# What to do:
Copy out again, word for word, the lines from the one containing "Given: Click the word Бинго in the title" through the one containing "Looking at the screenshot, the action is", with both of those lines included. Leave out the pictures.

# Provided entries:
********

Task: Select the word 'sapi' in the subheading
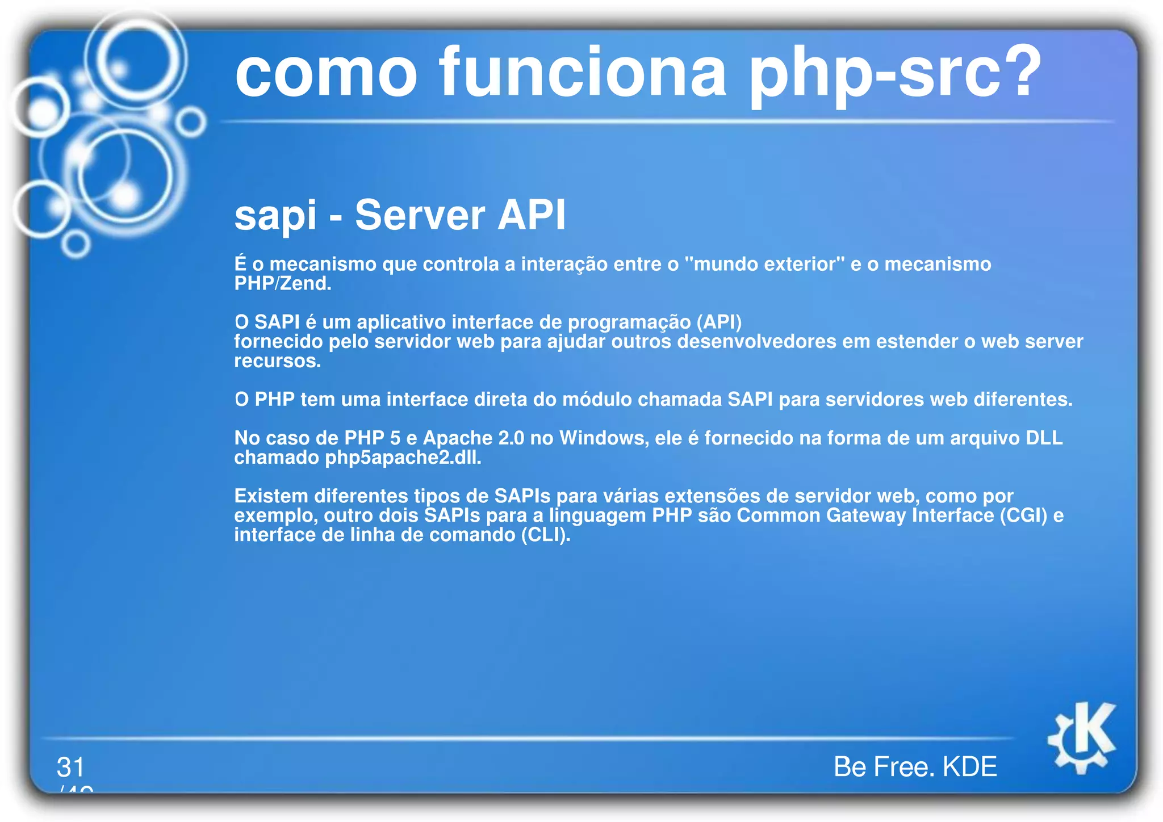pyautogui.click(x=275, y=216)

********

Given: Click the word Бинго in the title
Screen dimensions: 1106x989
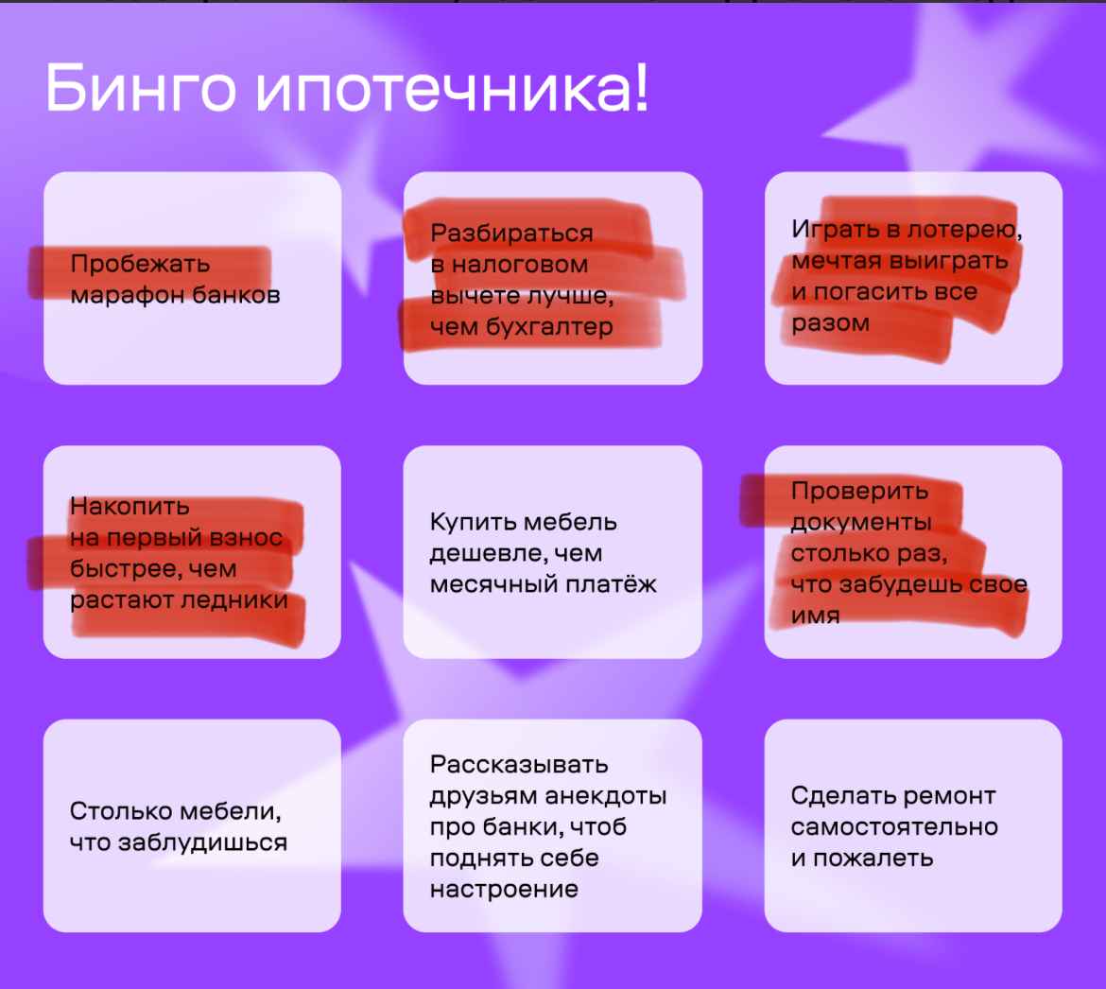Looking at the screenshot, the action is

********

# Exercise solution:
Given: Click the word Бинго in the title
Screen dimensions: 1106x989
Looking at the screenshot, the action is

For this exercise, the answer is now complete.